Demikianlah kisahnya, sang bhikkhu terpaksa melakukan pekerjaan
tukang batu dengan tugas utamanya membangun sebuah dinding batu. Semula dikira
pekerjaan itu mudah; tinggal menuangkan adonan plesteran-semen sepanjang bidang
yang ingin dibuat tembok, lalu taruh beberapa buah batu bata di atasnya, dan
segalanya akan beres. Untuk membentuk susunan batu bata yang rapih
dilakukan dengan bantuan seutas benang yang sudah direntangkan secara
horizontal sebagai penunjuk, posisi batu bata diluruskan dan diratakan dengan
cara batu yang agak menonjol diketuk, hingga tumpukan batu bata pertama menjadi
rapih dan rata. Setelah lapisan pertama selesai, pada bagian deretan batu bata
yang telah terpasang dilapisi lagi dengan adonan plesteran lagi dan pekerjaan
berulang seperti tadi. Setelah dilakukan sendiri pekerjaan yang semula
diperkirakan mudah, begitu satu bata ditempatkan di atas adonan plesteran, sering
terjadi bata lainnya yang sudah menempel bergerak ke arah yang tidak dikehendaki!
Hanya bermodalkan kesabaran dan waktu yang berlimpah, akhirnya satu bidang
dinding selesai. Sang bhikkhu memeriksa hasilnya dan di sana telah tercipta sebuah dinding yang kokoh dan indah. Tapi alamak!

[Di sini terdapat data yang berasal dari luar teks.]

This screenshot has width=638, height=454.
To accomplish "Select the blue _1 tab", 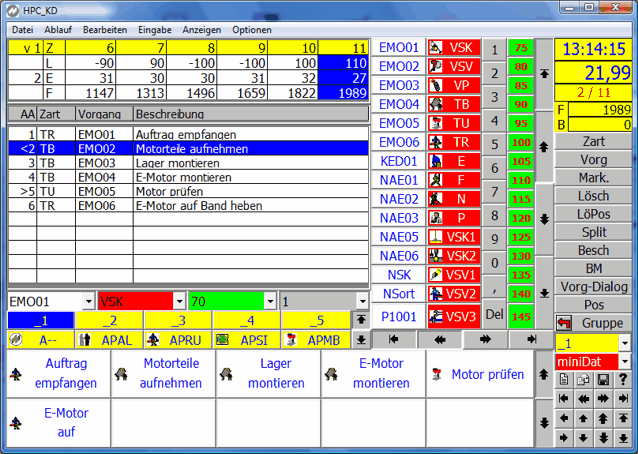I will [40, 321].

Ternyata didapati ada dua buah batu bata di bagian bawah
dinding yang jelek susunannya, yang tidak sebagus susunan batu bata lainnya. Si bhikkhu menjadi jengkel dan gusar, serta ia berniat merobohkan
tembok itu dan bertekad membangunnya lagi dari awal, namun bhikkhu kepala
melarang dia untuk melakukannya.
Prestasi membangun satu dinding batu yang bagus yang semestinya
disyukuri, berubah
menjadi kekecewaan ketika ia mendapatkan ada cacat kecil dalam karyanya. Di sini kita bisa memperluas kasus serupa
dalam kehidupan sehari-hari. Betapa banyak terjadi perceraian antara
pasangan yang telah hidup bersama bertahun-tahun,
hanya karena salah satu pihak melihat ada sedikit kekurangan pada pasangannya,
padahal sebenarnya ada banyak sifat yang baik pada pasangannya itu.
Hanya karena ada dua buah batu bata jelek di sana, membutakan pandangannya
bahwa dinding yang baru dibangun itu buruk, padahal di sana masih ada 998 buah
batu bata yang tersusun dengan baik dan sempurna.

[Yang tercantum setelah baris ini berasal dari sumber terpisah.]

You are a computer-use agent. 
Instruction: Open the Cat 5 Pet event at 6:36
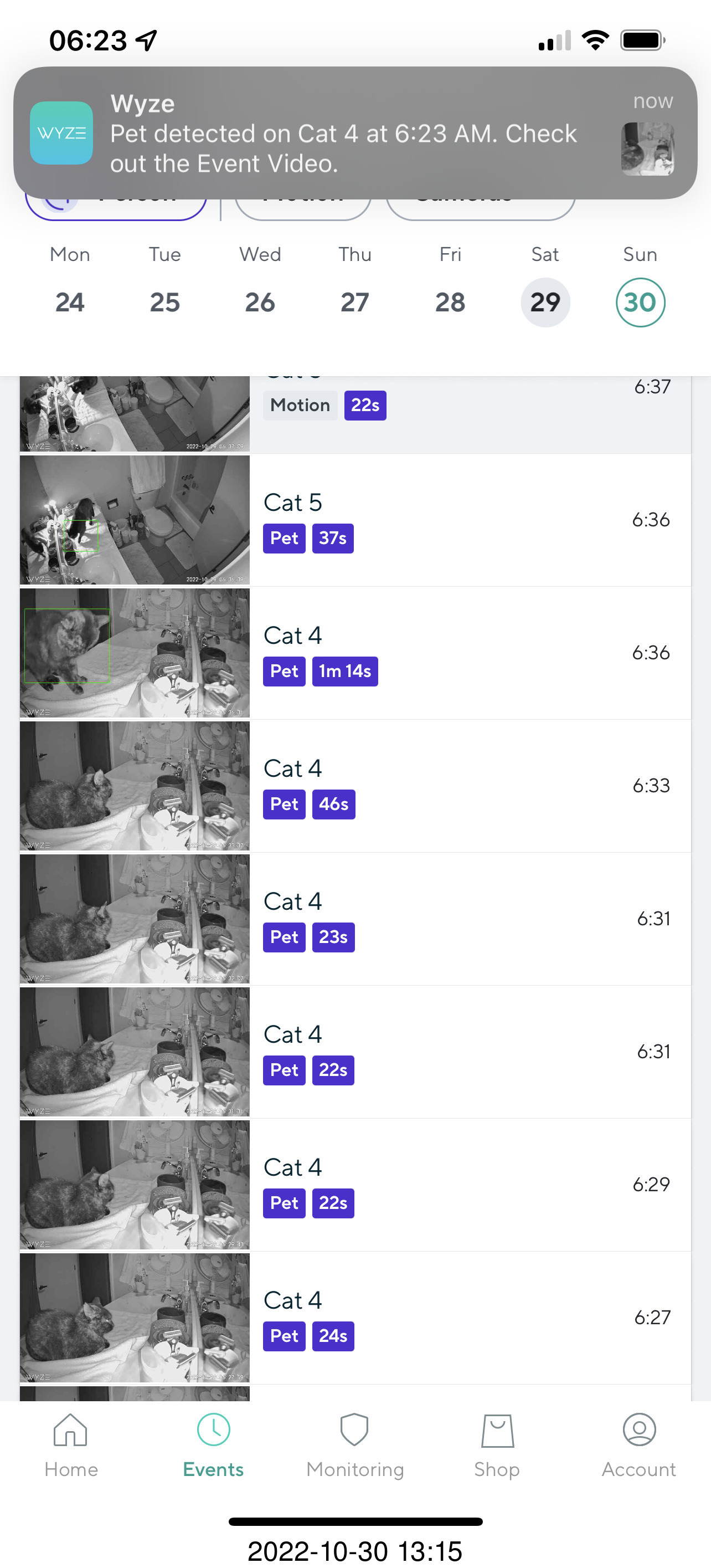coord(468,520)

Kisah yang penulis contohkan di atas diambil dari buku
"Membuka Pintu Hati" yang dikarang oleh Ajahn Brahm dengan Penerbit
Karaniya terbitan Tahun 2005. Cerita tentang "Dua Batu Bata Jelek" itu disalin ke dalam format digital serta selanjutnya
diedarkan melalui jejaring pertemanan yahoogroups.com, yang popular pada masa itu. Walaupun si pengarang beragama Buddha dan bercerita
tentang membangun vihara, tetapi cerita ini beredar dalam media sosial dan mereka yang
membaca dan meneruskannya bukan saja orang yang beragama Buddha saja. Cerita ini pernah populer di masa itu, mengingat pelajaran
yang bisa dipetiknya bersifat universal.
Seperti yang bisa kita saksikan hari ini, sudah banyak
sekali konten yang bernafaskan pelajaran agama Buddha dan kebijaksanaan dari
Timur yang berseliweran di media sosial. Tidak bisa dipungkiri bahwasanya
sebagian konten itu berasal dari media cetak konvensional. Kita boleh gembira
bahwa Dhamma atau Dharma bisa dikenal dan dipelajari oleh semakin banyak orang.
Kita pun semakin berharap umat Buddha semakin memiliki minat baca terhadap
ajaran agamanya lewat pemberdayaan dalam bentuk literasi digital atau
melek-digital.
Sebagai penerbit baru yang memproduksi buku cetak yang bernafaskan
ajaran agama Buddha dan kebijaksanaan dari Timur, kami Dharma Prima Niaga juga
secara periodik akan berupaya memuat konten-konten serupa di media sosial agar
umat dapat membacanya demi memperluas wawasan mereka dan dapat mengambil hikmah
serta menarik pelajaran dari ajaran agama yang mereka anut. Konten yang dipilih
sebagian diambil dari isi buku yang telah atau yang akan diterbitkan. Dengan
begitu kami turut berperan serta mewujudkan masyarakat Indonesia agar mereka
semakin terampil dalam literasi digital.